Background
More than half of patients with tuberous sclerosis complex (TSC) suffer from drug-resistant epilepsy (DRE), and resection surgery is the most effective way to control intractable epilepsy. Precise preoperative localization of epileptogenic tubers among all cortical tubers determines the surgical outcomes and patient prognosis. Models for preoperatively predicting epileptogenic tubers using 18F-FDG PET images are still lacking, however.

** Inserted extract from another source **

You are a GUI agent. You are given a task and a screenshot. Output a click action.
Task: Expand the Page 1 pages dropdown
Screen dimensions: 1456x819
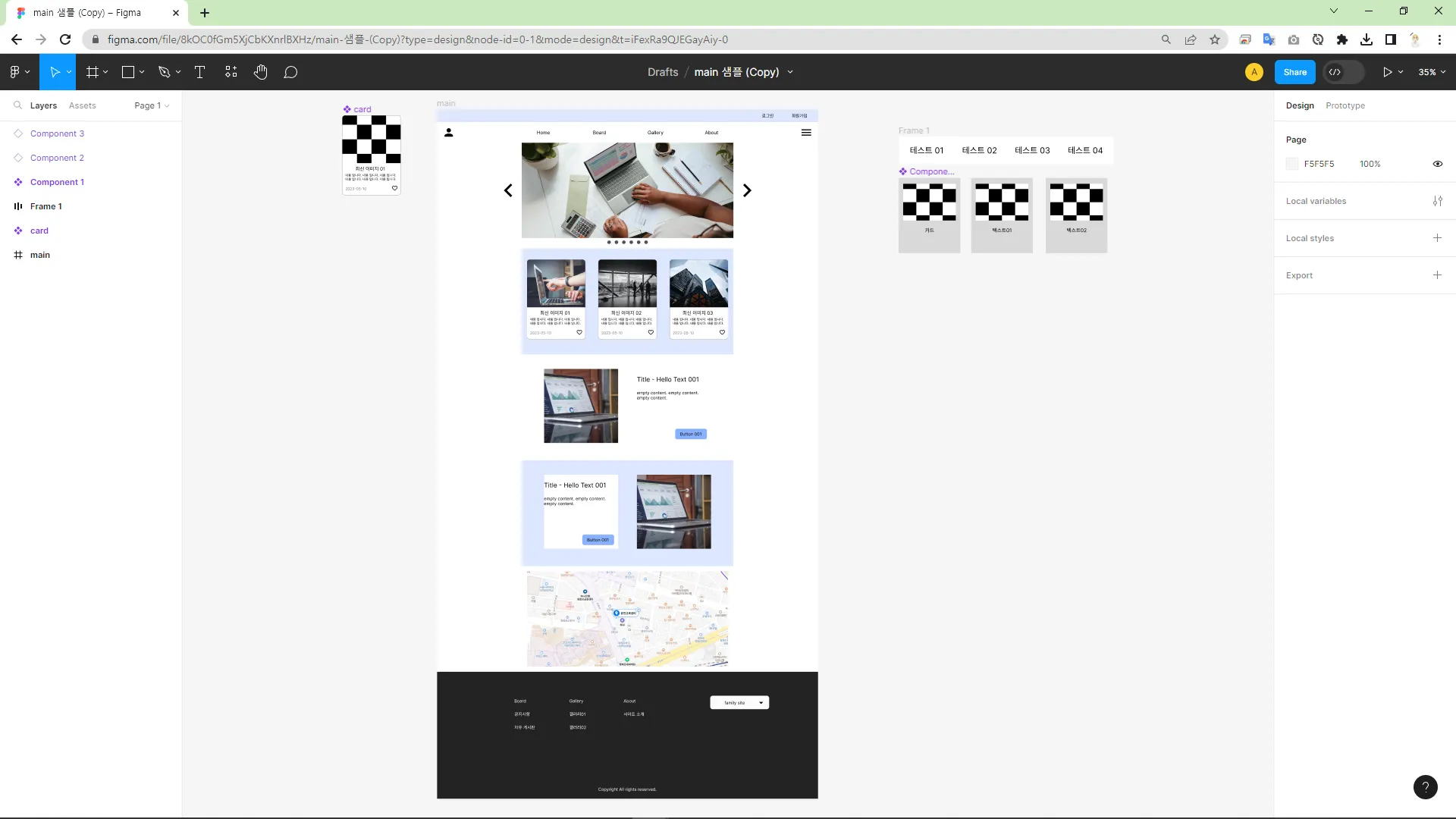[152, 105]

We developed noninvasive predictive models for clinicians to predict the epileptogenic tubers and the outcome (seizure freedom or no seizure freedom) of cortical tubers based on 18F-FDG PET images.
Methods
Forty-three consecutive TSC patients with DRE were enrolled, and 235 cortical tubers were selected as the training set. Quantitative indices of cortical tubers on 18F-FDG PET were extracted, and logistic regression analysis was performed to select those with the most important predictive capacity. Machine learning models, including logistic regression (LR), linear discriminant analysis (LDA), and artificial neural network (ANN) models, were established based on the selected predictive indices to identify epileptogenic tubers from multiple cortical tubers. A discriminating nomogram was constructed and found to be clinically practical according to decision curve analysis (DCA) and clinical impact curve (CIC). Furthermore, testing sets were created based on new PET images of 32 tubers from 7 patients, and follow-up outcome data from the cortical tubers were collected 1, 3, and 5 years after the operation to verify the reliability of the predictive model. The predictive performance was determined by using receiver operating characteristic (ROC) analysis.
Results
PET quantitative indices including SUVmean, SUVmax, volume, total lesion glycolysis (TLG), third quartile, upper adjacent and standard added metabolism activity (SAM) were associated with the epileptogenic tubers. The SUVmean, SUVmax, volume and TLG values were different between epileptogenic and non-epileptogenic tubers and were associated with the clinical characteristics of epileptogenic tubers. The LR model achieved the better performance in predicting epileptogenic tubers (AUC = 0.7706; 95% CI 0.70–0.83) than the LDA (AUC = 0.7506; 95% CI 0.68–0.82) and ANN models (AUC = 0.7425; 95% CI 0.67–0.82) and also demonstrated good calibration (Hosmer‒Lemeshow goodness-of-fit p value = 0.7). In addition, DCA and CIC confirmed the clinical utility of the nomogram constructed to predict epileptogenic tubers based on quantitative indices. Intriguingly, the LR model exhibited good performance in predicting epileptogenic tubers in the testing set (AUC = 0.8502; 95% CI 0.71–0.99) and the long-term outcomes of cortical tubers (1-year outcomes: AUC = 0.7805, 95% CI 0.71–0.85; 3-year outcomes: AUC = 0.8066, 95% CI 0.74–0.87; 5-year outcomes: AUC = 0.8172, 95% CI 0.75–0.87).
Conclusions
The 18F-FDG PET image-based LR model can be used to noninvasively identify epileptogenic tubers and predict the long-term outcomes of cortical tubers in TSC patients.